(Stored data)
--- START ---

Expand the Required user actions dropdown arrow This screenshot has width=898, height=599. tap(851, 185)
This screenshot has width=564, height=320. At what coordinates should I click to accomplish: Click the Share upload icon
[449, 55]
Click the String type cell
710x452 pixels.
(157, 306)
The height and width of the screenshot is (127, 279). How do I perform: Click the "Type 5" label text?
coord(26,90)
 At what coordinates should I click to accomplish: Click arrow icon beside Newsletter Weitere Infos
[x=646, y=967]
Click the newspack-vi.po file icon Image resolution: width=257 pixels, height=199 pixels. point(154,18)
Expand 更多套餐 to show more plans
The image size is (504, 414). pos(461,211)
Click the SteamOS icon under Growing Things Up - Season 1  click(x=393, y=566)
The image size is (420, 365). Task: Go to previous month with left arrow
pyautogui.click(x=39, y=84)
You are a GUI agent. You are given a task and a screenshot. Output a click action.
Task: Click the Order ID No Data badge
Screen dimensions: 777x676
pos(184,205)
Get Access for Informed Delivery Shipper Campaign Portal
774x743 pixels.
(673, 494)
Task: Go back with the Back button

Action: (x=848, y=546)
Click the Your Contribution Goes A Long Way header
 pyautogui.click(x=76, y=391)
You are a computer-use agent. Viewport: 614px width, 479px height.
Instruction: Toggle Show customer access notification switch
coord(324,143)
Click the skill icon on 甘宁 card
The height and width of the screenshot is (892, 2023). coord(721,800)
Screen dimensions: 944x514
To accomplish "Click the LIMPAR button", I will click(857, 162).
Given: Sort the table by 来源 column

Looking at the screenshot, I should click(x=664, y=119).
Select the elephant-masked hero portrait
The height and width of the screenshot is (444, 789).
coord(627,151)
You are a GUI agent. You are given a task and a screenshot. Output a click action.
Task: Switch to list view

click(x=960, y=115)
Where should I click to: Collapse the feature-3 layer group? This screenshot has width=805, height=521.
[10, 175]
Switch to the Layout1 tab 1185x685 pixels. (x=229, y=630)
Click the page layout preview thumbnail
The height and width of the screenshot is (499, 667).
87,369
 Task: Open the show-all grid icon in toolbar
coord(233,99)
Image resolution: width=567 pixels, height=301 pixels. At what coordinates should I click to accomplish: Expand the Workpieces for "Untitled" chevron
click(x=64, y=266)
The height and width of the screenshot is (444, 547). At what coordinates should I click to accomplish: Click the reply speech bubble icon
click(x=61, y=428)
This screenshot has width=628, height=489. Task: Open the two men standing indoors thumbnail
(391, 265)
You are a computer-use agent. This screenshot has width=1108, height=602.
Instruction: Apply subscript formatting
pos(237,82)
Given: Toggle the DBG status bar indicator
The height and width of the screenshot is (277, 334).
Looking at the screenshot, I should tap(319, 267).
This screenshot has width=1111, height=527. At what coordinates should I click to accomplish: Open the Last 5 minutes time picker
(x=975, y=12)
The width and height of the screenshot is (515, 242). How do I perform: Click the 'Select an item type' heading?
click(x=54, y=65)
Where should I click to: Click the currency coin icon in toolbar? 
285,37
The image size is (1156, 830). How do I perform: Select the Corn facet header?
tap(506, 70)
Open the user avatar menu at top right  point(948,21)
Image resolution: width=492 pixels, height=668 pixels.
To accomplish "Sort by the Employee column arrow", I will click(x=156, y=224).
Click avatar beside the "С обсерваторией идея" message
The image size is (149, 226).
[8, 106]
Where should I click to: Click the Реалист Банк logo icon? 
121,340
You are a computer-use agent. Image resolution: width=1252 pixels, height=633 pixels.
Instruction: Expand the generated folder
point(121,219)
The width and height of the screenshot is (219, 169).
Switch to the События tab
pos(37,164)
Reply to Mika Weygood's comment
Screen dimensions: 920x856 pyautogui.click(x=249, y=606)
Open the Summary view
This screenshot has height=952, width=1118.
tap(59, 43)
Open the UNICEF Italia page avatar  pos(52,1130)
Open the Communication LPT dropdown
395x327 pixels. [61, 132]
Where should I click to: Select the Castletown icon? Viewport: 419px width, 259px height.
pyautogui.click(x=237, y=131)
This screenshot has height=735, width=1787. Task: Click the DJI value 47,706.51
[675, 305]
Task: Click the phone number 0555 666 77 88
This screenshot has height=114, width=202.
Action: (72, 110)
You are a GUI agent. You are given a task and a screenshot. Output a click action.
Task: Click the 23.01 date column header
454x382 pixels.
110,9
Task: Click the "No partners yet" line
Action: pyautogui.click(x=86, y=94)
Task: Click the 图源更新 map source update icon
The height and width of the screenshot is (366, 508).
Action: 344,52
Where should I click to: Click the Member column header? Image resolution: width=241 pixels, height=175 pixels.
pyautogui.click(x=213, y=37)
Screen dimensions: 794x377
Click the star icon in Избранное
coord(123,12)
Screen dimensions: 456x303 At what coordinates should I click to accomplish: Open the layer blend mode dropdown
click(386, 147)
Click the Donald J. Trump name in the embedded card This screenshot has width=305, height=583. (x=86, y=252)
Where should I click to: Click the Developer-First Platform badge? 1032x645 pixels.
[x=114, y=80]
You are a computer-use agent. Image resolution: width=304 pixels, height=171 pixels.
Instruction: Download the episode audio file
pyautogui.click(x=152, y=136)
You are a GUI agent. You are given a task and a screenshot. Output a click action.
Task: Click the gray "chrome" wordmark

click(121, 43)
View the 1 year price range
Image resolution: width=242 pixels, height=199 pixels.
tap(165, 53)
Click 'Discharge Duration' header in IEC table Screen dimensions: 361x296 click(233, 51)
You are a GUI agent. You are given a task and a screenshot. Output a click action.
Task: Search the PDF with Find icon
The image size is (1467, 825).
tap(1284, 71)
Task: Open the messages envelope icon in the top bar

--- END ---

● Your goal
The records above must be repeated exactly, in their entirety.

● Exercise response
Expand the Required user actions dropdown arrow This screenshot has width=898, height=599. tap(851, 185)
This screenshot has width=564, height=320. At what coordinates should I click to accomplish: Click the Share upload icon
[449, 55]
Click the String type cell
710x452 pixels.
(157, 306)
The height and width of the screenshot is (127, 279). How do I perform: Click the "Type 5" label text?
coord(26,90)
 At what coordinates should I click to accomplish: Click arrow icon beside Newsletter Weitere Infos
[x=646, y=967]
Click the newspack-vi.po file icon Image resolution: width=257 pixels, height=199 pixels. point(154,18)
Expand 更多套餐 to show more plans
The image size is (504, 414). pos(461,211)
Click the SteamOS icon under Growing Things Up - Season 1  click(x=393, y=566)
The image size is (420, 365). Task: Go to previous month with left arrow
pyautogui.click(x=39, y=84)
You are a GUI agent. You are given a task and a screenshot. Output a click action.
Task: Click the Order ID No Data badge
Screen dimensions: 777x676
pos(184,205)
Get Access for Informed Delivery Shipper Campaign Portal
774x743 pixels.
(673, 494)
Task: Go back with the Back button

Action: (x=848, y=546)
Click the Your Contribution Goes A Long Way header
 pyautogui.click(x=76, y=391)
You are a computer-use agent. Viewport: 614px width, 479px height.
Instruction: Toggle Show customer access notification switch
coord(324,143)
Click the skill icon on 甘宁 card
The height and width of the screenshot is (892, 2023). coord(721,800)
Screen dimensions: 944x514
To accomplish "Click the LIMPAR button", I will click(857, 162).
Given: Sort the table by 来源 column

Looking at the screenshot, I should click(x=664, y=119).
Select the elephant-masked hero portrait
The height and width of the screenshot is (444, 789).
coord(627,151)
You are a GUI agent. You are given a task and a screenshot. Output a click action.
Task: Switch to list view

click(x=960, y=115)
Where should I click to: Collapse the feature-3 layer group? This screenshot has width=805, height=521.
[10, 175]
Switch to the Layout1 tab 1185x685 pixels. (x=229, y=630)
Click the page layout preview thumbnail
The height and width of the screenshot is (499, 667).
87,369
 Task: Open the show-all grid icon in toolbar
coord(233,99)
Image resolution: width=567 pixels, height=301 pixels. At what coordinates should I click to accomplish: Expand the Workpieces for "Untitled" chevron
click(x=64, y=266)
The height and width of the screenshot is (444, 547). At what coordinates should I click to accomplish: Click the reply speech bubble icon
click(x=61, y=428)
This screenshot has width=628, height=489. Task: Open the two men standing indoors thumbnail
(391, 265)
You are a computer-use agent. This screenshot has width=1108, height=602.
Instruction: Apply subscript formatting
pos(237,82)
Given: Toggle the DBG status bar indicator
The height and width of the screenshot is (277, 334).
Looking at the screenshot, I should tap(319, 267).
This screenshot has width=1111, height=527. At what coordinates should I click to accomplish: Open the Last 5 minutes time picker
(x=975, y=12)
The width and height of the screenshot is (515, 242). How do I perform: Click the 'Select an item type' heading?
click(x=54, y=65)
Where should I click to: Click the currency coin icon in toolbar? 
285,37
The image size is (1156, 830). How do I perform: Select the Corn facet header?
tap(506, 70)
Open the user avatar menu at top right  point(948,21)
Image resolution: width=492 pixels, height=668 pixels.
To accomplish "Sort by the Employee column arrow", I will click(x=156, y=224).
Click avatar beside the "С обсерваторией идея" message
The image size is (149, 226).
[8, 106]
Where should I click to: Click the Реалист Банк logo icon? 
121,340
You are a computer-use agent. Image resolution: width=1252 pixels, height=633 pixels.
Instruction: Expand the generated folder
point(121,219)
The width and height of the screenshot is (219, 169).
Switch to the События tab
pos(37,164)
Reply to Mika Weygood's comment
Screen dimensions: 920x856 pyautogui.click(x=249, y=606)
Open the Summary view
This screenshot has height=952, width=1118.
tap(59, 43)
Open the UNICEF Italia page avatar  pos(52,1130)
Open the Communication LPT dropdown
395x327 pixels. [61, 132]
Where should I click to: Select the Castletown icon? Viewport: 419px width, 259px height.
pyautogui.click(x=237, y=131)
This screenshot has height=735, width=1787. Task: Click the DJI value 47,706.51
[675, 305]
Task: Click the phone number 0555 666 77 88
This screenshot has height=114, width=202.
Action: (72, 110)
You are a GUI agent. You are given a task and a screenshot. Output a click action.
Task: Click the 23.01 date column header
454x382 pixels.
110,9
Task: Click the "No partners yet" line
Action: pyautogui.click(x=86, y=94)
Task: Click the 图源更新 map source update icon
The height and width of the screenshot is (366, 508).
Action: 344,52
Where should I click to: Click the Member column header? Image resolution: width=241 pixels, height=175 pixels.
pyautogui.click(x=213, y=37)
Screen dimensions: 794x377
Click the star icon in Избранное
coord(123,12)
Screen dimensions: 456x303 At what coordinates should I click to accomplish: Open the layer blend mode dropdown
click(386, 147)
Click the Donald J. Trump name in the embedded card This screenshot has width=305, height=583. (x=86, y=252)
Where should I click to: Click the Developer-First Platform badge? 1032x645 pixels.
[x=114, y=80]
You are a computer-use agent. Image resolution: width=304 pixels, height=171 pixels.
Instruction: Download the episode audio file
pyautogui.click(x=152, y=136)
You are a GUI agent. You are given a task and a screenshot. Output a click action.
Task: Click the gray "chrome" wordmark

click(121, 43)
View the 1 year price range
Image resolution: width=242 pixels, height=199 pixels.
tap(165, 53)
Click 'Discharge Duration' header in IEC table Screen dimensions: 361x296 click(233, 51)
You are a GUI agent. You are given a task and a screenshot. Output a click action.
Task: Search the PDF with Find icon
The image size is (1467, 825).
tap(1284, 71)
Task: Open the messages envelope icon in the top bar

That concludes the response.